Extreme weather events, such as hurricanes and ice storms, pose a top threat to power distribution systems as their frequency and severity increase over time. Recent severe power outages caused by extreme weather events, such as Hurricane Harvey and Hurricane Irma, have highlighted the importance and urgency to enhance the resilience of electric power distribution systems. The goal of enhancing the resilience of distribution systems against extreme weather events can be fulfilled through upgrading and operating measures. This work focuses on investigating the impacts of upgrading measures and preventive operational measures on distribution system resilience. The objective of this dissertation is to develop a multi-timescale optimization framework to provide some actionable resilience-enhancing strategies for utility companies to harden/upgrade power distribution systems in the long-term and do proactive preparation management in the short-term.

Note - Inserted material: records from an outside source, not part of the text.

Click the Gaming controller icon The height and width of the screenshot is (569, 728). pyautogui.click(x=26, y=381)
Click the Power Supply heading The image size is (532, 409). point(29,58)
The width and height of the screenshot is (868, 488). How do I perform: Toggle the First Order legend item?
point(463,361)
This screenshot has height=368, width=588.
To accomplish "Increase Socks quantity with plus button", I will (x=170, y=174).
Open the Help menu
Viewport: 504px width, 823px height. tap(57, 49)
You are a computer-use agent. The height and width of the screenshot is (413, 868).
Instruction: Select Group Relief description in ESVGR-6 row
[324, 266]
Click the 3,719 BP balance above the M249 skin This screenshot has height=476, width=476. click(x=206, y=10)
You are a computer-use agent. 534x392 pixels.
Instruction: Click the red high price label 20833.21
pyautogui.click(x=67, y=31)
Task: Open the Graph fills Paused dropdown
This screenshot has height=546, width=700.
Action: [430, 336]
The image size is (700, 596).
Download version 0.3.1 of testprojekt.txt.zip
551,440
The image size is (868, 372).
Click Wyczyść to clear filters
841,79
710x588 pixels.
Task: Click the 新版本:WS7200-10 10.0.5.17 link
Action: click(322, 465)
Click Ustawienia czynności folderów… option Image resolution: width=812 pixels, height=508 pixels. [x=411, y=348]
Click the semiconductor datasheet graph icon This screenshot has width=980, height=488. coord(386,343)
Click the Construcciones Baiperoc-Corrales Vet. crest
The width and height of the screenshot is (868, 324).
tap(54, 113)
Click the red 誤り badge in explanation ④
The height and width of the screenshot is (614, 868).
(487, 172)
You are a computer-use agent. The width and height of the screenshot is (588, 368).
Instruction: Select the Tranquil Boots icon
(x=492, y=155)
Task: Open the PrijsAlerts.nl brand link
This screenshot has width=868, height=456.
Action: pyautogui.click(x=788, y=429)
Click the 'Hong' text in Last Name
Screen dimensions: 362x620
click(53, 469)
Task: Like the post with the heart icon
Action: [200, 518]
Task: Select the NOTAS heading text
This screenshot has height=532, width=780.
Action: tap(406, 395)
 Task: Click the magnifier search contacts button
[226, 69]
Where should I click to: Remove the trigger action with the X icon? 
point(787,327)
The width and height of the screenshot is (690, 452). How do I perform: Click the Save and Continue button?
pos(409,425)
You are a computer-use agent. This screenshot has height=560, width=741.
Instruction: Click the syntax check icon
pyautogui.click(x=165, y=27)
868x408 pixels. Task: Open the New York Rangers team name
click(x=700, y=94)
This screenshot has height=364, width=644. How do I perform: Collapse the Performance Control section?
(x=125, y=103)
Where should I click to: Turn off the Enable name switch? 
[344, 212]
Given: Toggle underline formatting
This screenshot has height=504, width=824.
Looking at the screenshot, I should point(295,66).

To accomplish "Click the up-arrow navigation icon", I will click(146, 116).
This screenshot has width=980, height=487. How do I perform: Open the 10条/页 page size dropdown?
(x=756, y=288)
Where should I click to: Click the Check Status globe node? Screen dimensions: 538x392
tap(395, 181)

In the long-term resilience-oriented design (ROD) of distribution system, the main challenges are i) modeling the spatio-temporal correlation among ROD decisions and uncertainties, ii) capturing the entire failure-recovery-cost process, and iii) solving the resultant large-scale mixed-integer stochastic problem efficiently. To deal with these challenges, we propose a hybrid stochastic process with a deterministic casual structure to model the spatio-temporal correlations of uncertainties. A new two-stage stochastic mixed-integer linear program (MILP) is formulated to capture the impacts of ROD decisions and uncertainties on system responses to extreme weather events. The objective is to minimize the ROD investment cost in the first stage and the expected costs of loss of load, DG operation, and damage repairs in the second stage. A dual decomposition (DD) algorithm with branch-and-bound is developed to solve the proposed model with binary variables in both stages. Case studies on the IEEE 123-bus test feeder have shown the proposed approach can improve the system resilience at minimum costs.

For an upcoming extreme weather event, we develop a pre-event proactive energy management and preparation strategy such that flexible resources can be prepared in advance. In order to explicitly materialize the trade-off between the pre-event resource allocation cost and the damage loss risk associated with an event, the strategy is modeled a two-stage stochastic mixed-integer linear programming (SMILP) and Conditional Value at-Risk (CVaR). The progressive algorithm is used to solve the proposed model and obtain the optimal proactive energy management and preparation strategy. Numerical studies on the modified IEEE 123-bus test feeder show the effectiveness of the proposed approach to improve the system resilience at different risk levels.